- **Task directions**: Word for word, restate the line containing "How do I perform: Upvote" and all the lines that come after it in the entries below. Include nothing from before it.

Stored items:
——

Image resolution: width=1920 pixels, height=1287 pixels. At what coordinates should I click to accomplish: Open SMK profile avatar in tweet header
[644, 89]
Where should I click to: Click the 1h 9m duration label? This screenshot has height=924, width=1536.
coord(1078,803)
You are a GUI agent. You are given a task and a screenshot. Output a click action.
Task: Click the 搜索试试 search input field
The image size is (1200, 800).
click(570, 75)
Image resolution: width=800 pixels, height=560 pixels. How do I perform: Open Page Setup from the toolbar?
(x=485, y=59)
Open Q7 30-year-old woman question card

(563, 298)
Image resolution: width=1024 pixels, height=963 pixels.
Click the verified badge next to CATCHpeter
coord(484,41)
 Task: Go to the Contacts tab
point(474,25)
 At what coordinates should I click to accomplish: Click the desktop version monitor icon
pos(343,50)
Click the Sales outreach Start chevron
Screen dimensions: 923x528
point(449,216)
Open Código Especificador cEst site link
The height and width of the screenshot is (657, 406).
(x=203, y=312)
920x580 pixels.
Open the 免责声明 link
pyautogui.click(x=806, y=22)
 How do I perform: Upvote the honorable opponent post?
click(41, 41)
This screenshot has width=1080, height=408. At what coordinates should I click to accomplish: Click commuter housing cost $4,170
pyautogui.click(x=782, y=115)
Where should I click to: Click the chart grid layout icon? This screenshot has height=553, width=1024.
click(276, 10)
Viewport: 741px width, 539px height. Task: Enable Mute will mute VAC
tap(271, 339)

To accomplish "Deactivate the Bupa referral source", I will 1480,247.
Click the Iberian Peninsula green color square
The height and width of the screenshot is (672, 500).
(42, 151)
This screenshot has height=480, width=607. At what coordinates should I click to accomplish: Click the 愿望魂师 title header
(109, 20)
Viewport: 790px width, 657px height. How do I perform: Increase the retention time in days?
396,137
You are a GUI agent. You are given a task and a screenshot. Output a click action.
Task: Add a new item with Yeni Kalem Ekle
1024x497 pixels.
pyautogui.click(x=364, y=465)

——

- **Answer space**:
 How do I perform: Upvote the honorable opponent post?
click(41, 41)
This screenshot has width=1080, height=408. At what coordinates should I click to accomplish: Click commuter housing cost $4,170
pyautogui.click(x=782, y=115)
Where should I click to: Click the chart grid layout icon? This screenshot has height=553, width=1024.
click(276, 10)
Viewport: 741px width, 539px height. Task: Enable Mute will mute VAC
tap(271, 339)

To accomplish "Deactivate the Bupa referral source", I will 1480,247.
Click the Iberian Peninsula green color square
The height and width of the screenshot is (672, 500).
(42, 151)
This screenshot has height=480, width=607. At what coordinates should I click to accomplish: Click the 愿望魂师 title header
(109, 20)
Viewport: 790px width, 657px height. How do I perform: Increase the retention time in days?
396,137
You are a GUI agent. You are given a task and a screenshot. Output a click action.
Task: Add a new item with Yeni Kalem Ekle
1024x497 pixels.
pyautogui.click(x=364, y=465)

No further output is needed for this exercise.